ANDA mahu jadi seorang penulis?.
Anda mahu selesaikan kerja tanpa tertangguh?.
Anda mahu tahu salah satu teknik orang Jepun mengurus Kualiti?


Anda boleh datang & daftar ke kursus percuma KJ-Method. KJ-Method diasaskan oleh Jiro Kawakita. Ia adalah telah menjadi satu daripada 'Seven Management (New) tools' dalam pengurusan kualiti Jepun moden.

Jom daftar, datang kursus dan kita berjumpa dinung





The KJ-Method is fundamentally similar to the Snowball Technique. Introduced by the Japanese, it has become one of the ‘Seven management (New) tools’ of modern Japanese quality management and uses values of Buddhism intended as structured meditation.

The Basic Cycle, similar to mind-mapping, except it uses nested clusters rather than a tree structure

1. Card making: all relevant facts and information are written on individual cards and collated (Post-its would do).
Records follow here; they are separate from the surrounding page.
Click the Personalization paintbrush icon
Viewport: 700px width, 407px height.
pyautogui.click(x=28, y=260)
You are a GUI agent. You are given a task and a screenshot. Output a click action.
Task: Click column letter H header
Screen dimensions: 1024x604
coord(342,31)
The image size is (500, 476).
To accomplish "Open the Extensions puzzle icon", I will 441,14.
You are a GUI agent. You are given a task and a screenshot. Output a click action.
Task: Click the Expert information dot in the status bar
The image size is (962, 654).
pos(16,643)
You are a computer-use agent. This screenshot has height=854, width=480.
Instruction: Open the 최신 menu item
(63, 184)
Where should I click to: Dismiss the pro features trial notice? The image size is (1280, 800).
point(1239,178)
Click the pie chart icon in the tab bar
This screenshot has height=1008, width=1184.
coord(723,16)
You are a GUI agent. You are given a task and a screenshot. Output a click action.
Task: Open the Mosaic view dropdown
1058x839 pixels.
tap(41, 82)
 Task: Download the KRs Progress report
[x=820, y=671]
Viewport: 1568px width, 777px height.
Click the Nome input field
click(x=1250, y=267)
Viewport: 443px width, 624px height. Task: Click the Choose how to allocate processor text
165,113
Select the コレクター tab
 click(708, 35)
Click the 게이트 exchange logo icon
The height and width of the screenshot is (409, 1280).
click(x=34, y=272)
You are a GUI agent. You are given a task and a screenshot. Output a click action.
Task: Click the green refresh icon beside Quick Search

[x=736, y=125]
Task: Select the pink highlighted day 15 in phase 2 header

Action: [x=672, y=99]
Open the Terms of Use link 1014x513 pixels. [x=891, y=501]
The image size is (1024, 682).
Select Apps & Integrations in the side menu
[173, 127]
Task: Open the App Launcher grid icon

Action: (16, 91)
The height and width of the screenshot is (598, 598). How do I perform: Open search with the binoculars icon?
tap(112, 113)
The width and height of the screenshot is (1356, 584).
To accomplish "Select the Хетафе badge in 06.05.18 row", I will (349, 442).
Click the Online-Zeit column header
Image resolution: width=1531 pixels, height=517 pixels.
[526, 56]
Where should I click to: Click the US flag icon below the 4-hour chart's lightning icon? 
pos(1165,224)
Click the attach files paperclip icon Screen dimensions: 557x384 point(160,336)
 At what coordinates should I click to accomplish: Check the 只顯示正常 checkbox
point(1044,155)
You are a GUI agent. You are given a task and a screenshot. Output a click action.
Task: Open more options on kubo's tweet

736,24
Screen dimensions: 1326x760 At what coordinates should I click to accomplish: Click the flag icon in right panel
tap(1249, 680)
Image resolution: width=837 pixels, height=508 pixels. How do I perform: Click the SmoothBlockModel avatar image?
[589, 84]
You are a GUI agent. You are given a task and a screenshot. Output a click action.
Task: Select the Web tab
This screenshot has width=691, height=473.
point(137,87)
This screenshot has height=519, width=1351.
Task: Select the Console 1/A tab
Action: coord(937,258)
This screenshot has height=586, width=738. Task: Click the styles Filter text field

In a group-work version, this step could be adapted to use BrainStorming or Constrained Brainwriting, to generate a supply of ideas on cards. The KJ-Method tends to place emphasis on the ideas being relevant, verifiable and important.
2. Grouping and naming: The cards are shuffled, spread out and read carefully. Cards that look as though they belong together should be grouped, ignoring any ‘oddities’. For each group write an apt title and place it on top of its group of cards. Repeat the group making, using new titles and any ‘oddities’ to create higher-level groups. If you have more than about 10 groups, repeat this iterative process at yet higher levels.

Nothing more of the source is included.